I've grouped these next three armorial memorials together because, while they have heraldry of a sort on them, none of them bear the personal arms of the person memorialized.
First, we have the memorial to Maj. Gen. Henry J. Degacher:
The Regiment has had a long and distinguished existence, much of which is outlined in its Wikipedia page at https://en.wikipedia.org/wiki/South_Wales_Borderers. Early in its history, it was deployed to Egypt in the aftermath of the Battle of Abukir in March 1801. During the Anglo-Zulu War, it also took part in the battles of Isandlwana (dramatized in the 1979 movie Zulu Dawn) and Rorke's Drift (immortalized in the 1964 movie Zulu).
The Regimental Badge bears the figure of an Egyptian sphinx couchant atop a rectangle with the word "Egypt" all within a laurel wreath bearing the letters "SWB".
The next memorial is to a number of the officers (both commissioned and non-commissioned) and unnamed men of the "Rank and File" of the 3rd East Kent Regiment ("The Buffs").
More information about the Regiment can be found in its Wikipedia article at https://en.wikipedia.org/wiki/Buffs_(Royal_East_Kent_Regiment)

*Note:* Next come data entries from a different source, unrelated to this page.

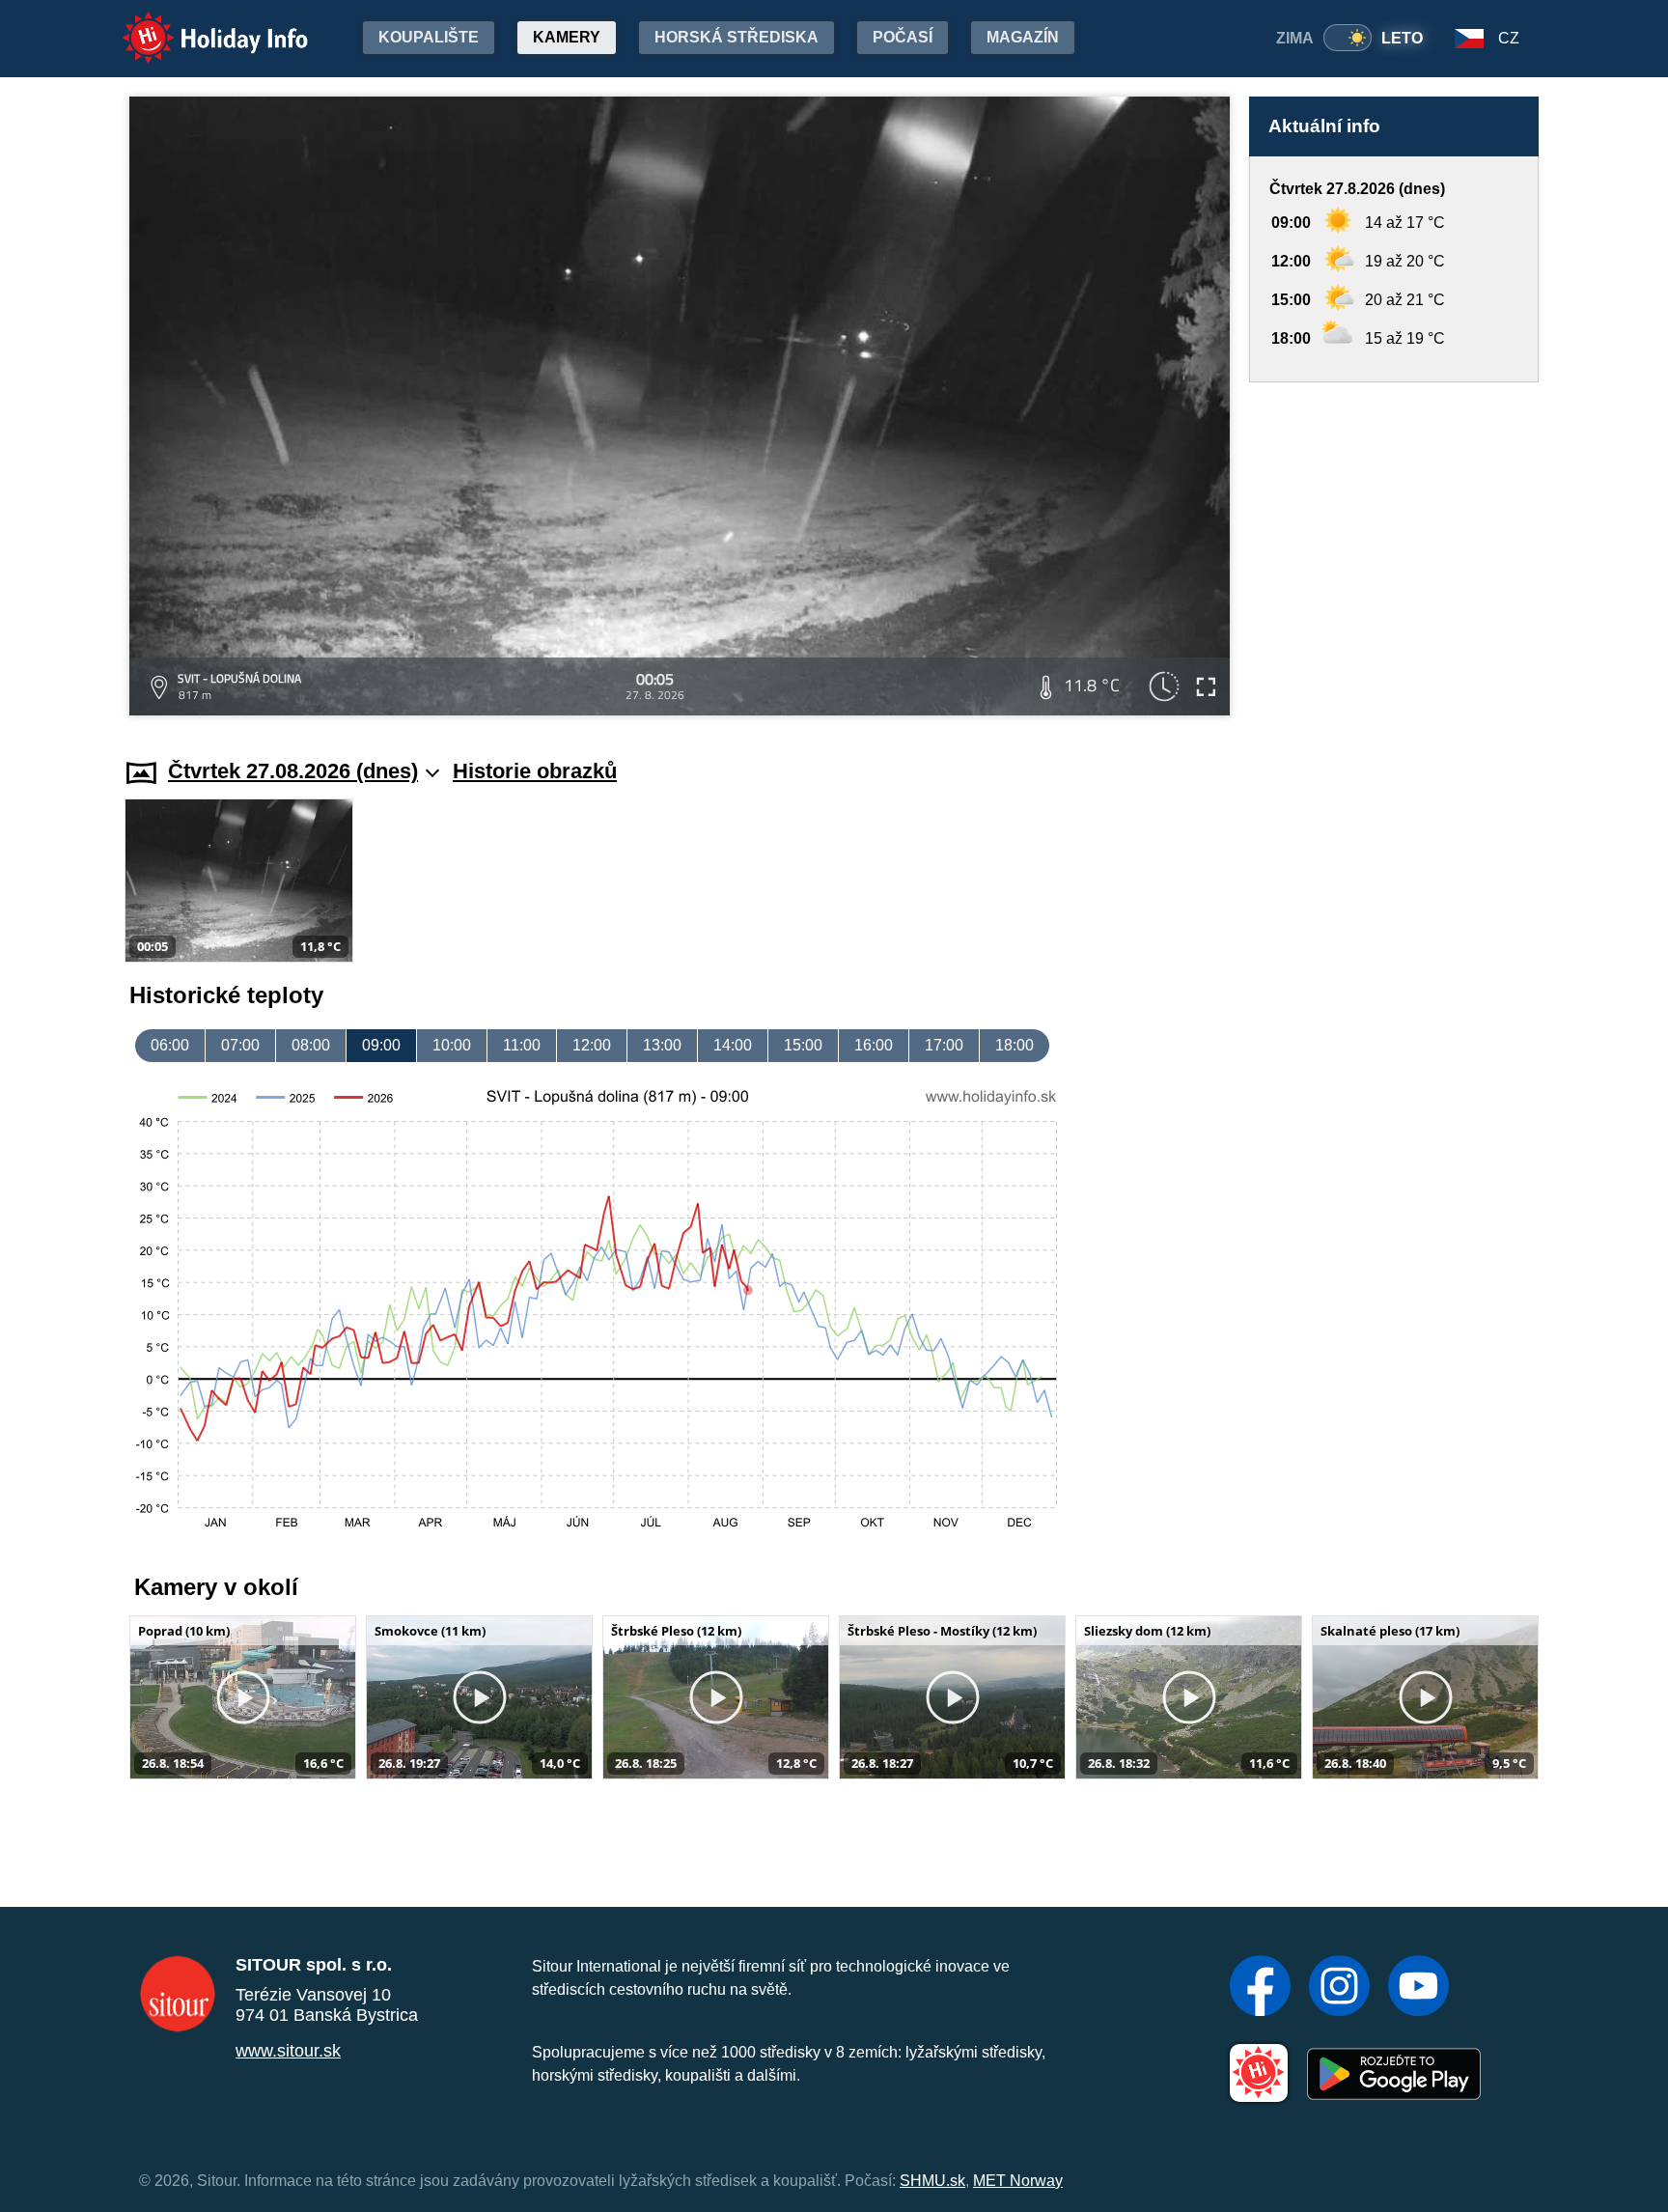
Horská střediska (736, 37)
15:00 (803, 1045)
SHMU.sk (932, 2180)
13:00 (662, 1045)
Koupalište (428, 37)
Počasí (902, 37)
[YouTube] (1418, 1988)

The badge of The Buffs is a crest, Atop a torse a dragon passant. Beneath the dragon is a scroll with the words "The Buffs"; beneath that scroll is another with the motto of the Regiment, Veteri frondescit honore (Its ancient honor flourishes).
Our final memorial is to Lt. Col. R.C. Cokayne-Frith, Major of the 15th "The King's" Hussars.
The badge of the 15th "The King's" Hussars is a crown atop which is a lion statant guardant all within the garter of the Order of the Garter, which bears the phrase honi soit qui mal y pense. Below these elements is a scroll with the words "The King's XV Hussars".
None of these are, strictly speaking, heraldry, but they certainly are heraldic in the sense that they are each a visual representation of a regiment of HM Armed Forces, as well as a token of the esteem in which the men they memorialize were held by the men with whom they served.